I’m going to be using the open-source EXIF tool to extract and normalise metadata.

Note, if your file is encoded in some proprietary format it might not be properly supported by EXIF tool.

There is a significant amount of data contained in the metadata of a video, for this post I’ve only included the most relevant data. Where I’ve deleted part of the output you’ll see a [...].

For this example, I’ll use a sample video shot earlier this year by Brian Redmond on the Insta360 Pro2. It was shot at at FPS in 8K. The file size is 4.02GB and runs for 2 minute 13 seconds.

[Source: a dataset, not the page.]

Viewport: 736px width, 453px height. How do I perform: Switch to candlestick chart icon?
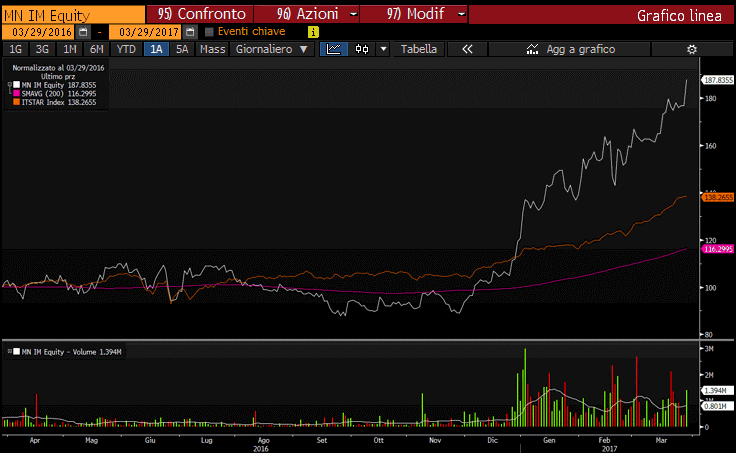click(361, 49)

Camera Motion Metadata Spec Format (CAMM)

Like EXIF or XMP standards for static image (and video) metadata, telemetry metadata is usually written in a standardised way so that it can be properly understood by software replaying the video.

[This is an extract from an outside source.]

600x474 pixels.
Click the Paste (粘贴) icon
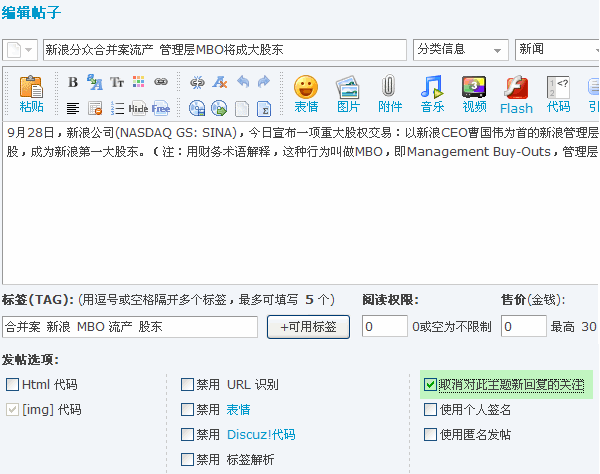(31, 92)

In the world of 360 cameras telemetry is generally reported in one of two standards GPMF (GoPro) or CAMM (Google).

The Insta360 Pro2 writes telemetry metadata to videos in the Camera Motion Metadata Spec Format (Insta360 unsurprisingly chose not to use the GoPro Metadata format, even if it is open source).

Fortunately for us, EXIF tool has the logic to understand this format in a good level of detail.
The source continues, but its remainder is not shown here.